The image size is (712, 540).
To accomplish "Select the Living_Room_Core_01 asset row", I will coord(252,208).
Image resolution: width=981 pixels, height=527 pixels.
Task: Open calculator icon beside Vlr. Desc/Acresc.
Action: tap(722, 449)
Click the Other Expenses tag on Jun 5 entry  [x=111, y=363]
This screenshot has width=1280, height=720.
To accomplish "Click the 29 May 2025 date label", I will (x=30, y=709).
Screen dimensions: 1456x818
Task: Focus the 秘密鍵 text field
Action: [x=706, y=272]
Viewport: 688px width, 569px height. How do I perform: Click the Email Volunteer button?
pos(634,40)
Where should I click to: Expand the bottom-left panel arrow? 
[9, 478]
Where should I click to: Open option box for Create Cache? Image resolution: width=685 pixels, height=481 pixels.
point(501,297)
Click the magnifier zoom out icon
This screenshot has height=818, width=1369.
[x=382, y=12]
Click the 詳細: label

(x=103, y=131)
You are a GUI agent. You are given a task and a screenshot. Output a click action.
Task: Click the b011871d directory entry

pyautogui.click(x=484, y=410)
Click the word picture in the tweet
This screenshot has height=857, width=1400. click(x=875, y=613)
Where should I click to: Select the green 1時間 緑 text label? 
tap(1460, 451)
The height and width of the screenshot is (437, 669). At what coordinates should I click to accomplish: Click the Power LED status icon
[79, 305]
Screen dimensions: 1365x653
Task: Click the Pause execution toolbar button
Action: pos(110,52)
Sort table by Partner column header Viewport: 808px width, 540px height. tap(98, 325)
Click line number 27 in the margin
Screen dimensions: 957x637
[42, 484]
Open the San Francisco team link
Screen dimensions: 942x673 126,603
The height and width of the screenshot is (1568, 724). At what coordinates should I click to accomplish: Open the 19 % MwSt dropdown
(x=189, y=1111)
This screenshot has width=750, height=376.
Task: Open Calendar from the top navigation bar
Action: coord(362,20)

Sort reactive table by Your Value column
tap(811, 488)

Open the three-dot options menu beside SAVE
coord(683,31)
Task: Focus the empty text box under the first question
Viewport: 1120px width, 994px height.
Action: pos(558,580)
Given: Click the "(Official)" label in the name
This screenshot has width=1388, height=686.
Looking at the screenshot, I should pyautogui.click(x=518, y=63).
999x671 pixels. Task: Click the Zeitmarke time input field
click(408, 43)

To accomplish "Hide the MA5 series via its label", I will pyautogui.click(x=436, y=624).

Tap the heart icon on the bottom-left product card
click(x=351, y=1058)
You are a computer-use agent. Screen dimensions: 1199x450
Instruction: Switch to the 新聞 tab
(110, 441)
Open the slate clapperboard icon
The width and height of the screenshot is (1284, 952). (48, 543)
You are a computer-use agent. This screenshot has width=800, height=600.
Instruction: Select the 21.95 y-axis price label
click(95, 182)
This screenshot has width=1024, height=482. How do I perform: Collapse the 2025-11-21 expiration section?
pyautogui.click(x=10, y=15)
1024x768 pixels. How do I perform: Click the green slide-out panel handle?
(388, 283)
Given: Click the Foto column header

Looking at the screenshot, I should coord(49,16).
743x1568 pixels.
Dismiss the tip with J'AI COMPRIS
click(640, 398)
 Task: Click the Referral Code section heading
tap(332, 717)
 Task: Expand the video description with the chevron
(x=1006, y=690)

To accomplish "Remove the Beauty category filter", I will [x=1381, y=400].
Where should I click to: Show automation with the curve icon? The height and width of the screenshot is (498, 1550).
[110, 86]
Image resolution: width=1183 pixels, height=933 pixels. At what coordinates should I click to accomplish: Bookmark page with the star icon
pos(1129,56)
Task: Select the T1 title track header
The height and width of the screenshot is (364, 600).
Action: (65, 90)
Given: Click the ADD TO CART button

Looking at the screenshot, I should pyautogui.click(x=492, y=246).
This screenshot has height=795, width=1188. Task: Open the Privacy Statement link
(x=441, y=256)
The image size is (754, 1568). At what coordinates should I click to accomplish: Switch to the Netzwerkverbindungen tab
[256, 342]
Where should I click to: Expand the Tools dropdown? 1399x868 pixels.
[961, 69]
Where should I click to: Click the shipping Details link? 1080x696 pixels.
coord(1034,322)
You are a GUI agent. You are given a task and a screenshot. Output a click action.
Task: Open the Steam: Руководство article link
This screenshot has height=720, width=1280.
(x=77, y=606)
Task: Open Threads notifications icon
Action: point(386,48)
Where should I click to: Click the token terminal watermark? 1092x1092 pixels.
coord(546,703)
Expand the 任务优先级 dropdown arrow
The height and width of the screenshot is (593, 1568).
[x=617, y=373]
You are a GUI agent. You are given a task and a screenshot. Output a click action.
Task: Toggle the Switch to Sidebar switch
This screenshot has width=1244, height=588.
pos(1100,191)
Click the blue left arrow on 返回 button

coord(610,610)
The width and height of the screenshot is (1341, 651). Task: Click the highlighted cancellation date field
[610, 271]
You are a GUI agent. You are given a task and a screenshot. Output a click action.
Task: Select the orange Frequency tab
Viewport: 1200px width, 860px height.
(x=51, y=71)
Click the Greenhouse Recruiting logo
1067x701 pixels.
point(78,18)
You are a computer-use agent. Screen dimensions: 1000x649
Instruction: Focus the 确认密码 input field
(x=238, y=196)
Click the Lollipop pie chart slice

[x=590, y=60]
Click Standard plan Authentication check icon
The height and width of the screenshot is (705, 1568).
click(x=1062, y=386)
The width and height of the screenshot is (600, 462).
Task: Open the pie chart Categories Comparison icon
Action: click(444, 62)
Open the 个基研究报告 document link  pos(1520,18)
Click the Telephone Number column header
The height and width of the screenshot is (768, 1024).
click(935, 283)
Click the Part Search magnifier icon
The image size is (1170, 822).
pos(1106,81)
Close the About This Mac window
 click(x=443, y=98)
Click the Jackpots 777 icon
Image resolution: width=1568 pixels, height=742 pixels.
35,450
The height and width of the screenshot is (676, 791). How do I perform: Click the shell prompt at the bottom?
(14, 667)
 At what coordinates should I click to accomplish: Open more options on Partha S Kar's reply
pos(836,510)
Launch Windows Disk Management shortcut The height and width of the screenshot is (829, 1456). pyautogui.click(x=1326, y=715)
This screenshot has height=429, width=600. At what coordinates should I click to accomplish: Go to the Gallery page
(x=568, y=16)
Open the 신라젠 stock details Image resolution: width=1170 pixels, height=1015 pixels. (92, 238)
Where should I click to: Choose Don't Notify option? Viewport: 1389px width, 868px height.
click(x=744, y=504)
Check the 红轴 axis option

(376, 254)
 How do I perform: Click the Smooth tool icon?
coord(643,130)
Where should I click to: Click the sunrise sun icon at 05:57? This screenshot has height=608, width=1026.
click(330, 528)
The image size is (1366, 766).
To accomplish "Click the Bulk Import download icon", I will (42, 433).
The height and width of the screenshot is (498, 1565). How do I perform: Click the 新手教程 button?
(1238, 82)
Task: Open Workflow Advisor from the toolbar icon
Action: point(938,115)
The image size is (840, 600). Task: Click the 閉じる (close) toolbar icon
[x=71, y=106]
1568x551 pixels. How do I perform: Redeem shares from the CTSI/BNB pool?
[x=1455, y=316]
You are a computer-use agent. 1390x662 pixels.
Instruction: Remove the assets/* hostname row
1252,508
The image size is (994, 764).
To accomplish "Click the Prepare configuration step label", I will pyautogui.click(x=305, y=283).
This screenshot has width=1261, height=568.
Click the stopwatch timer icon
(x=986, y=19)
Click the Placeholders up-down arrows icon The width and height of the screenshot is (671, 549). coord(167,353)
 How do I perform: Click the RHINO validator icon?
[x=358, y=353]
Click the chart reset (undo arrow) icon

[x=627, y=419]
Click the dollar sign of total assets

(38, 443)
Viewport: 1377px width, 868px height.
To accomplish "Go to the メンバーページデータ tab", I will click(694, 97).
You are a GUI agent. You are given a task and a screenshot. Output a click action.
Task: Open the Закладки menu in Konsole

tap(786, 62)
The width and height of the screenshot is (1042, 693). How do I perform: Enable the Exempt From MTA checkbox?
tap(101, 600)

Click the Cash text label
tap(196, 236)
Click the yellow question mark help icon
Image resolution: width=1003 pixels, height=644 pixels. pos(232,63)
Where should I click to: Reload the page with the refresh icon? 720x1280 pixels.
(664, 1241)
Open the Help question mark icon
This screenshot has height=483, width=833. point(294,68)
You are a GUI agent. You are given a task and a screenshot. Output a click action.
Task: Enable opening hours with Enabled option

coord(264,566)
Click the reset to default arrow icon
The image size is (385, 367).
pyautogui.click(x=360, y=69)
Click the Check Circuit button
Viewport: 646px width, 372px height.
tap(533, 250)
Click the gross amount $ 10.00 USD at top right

* [Prompt] Read through the data and copy every line where "computer" shows up.

* [Answer to the problem]
You are a computer-use agent. Screen dimensions: 1199x450
You are a computer-use agent. This screenshot has width=800, height=600.
You are a computer-use agent. Screen dimensions: 1000x649
You are a computer-use agent. 1390x662 pixels.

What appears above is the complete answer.